Saturday, October 24, 2009

Banksters acting like banksters

RGE - Why Wall Street Reform is Stuck in Reverse
Wall Street and the Treasury want us to believe that the TARP money will be repaid to taxpayers, but Neil Barofsky, the special inspector general keeping watch over TARP, said yesterday that just 17 percent of the TARP money has been repaid, and “[i]t’s extremely unlikely that taxpayers will see a full return on their investment." Later he told a reporter that it's unlikely "we'll get a lot of our money back at all."

Brian Griffiths, the Goldman international adviser who told us inequality is good for us, doesn't know what he's talking about. America is lurching toward inequality once again, led by the financial industry. The Street is back to where it was in 2007, but most of the rest of us are poorer than we were then -- largely due to the meltdown that occurred because Wall Street overreached. The oddity is that we bailed out the Street, including Griffiths and his colleagues, but apparently won't even be repaid.

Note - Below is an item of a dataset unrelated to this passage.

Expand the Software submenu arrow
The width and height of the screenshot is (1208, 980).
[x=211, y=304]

And now that Griffiths et al knows his firm and the other big ones on the Street are too big to fail, he and his colleagues will make even bigger gambles in the future with our money.

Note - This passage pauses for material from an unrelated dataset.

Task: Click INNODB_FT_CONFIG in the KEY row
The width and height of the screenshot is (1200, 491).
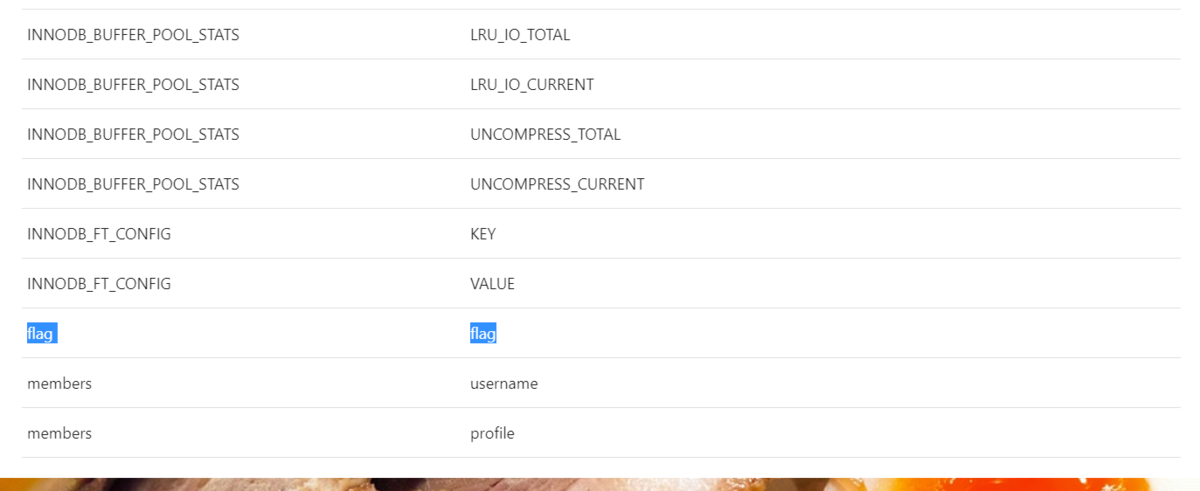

Imagine my shock that the folks that created the clusterfuck are not only walking away from it with bonuses funded by our tax dollars but are telling us that we have to like it.
And before anyone says that the government is clawing back that money, that only applies to a very few companies and anyone that has paid back their TARP money doesn't have to worry about it. Goldman Sachs paid the money they borrowed back in July. Personally I would like to see 1/2 of the bonus pool come back as well.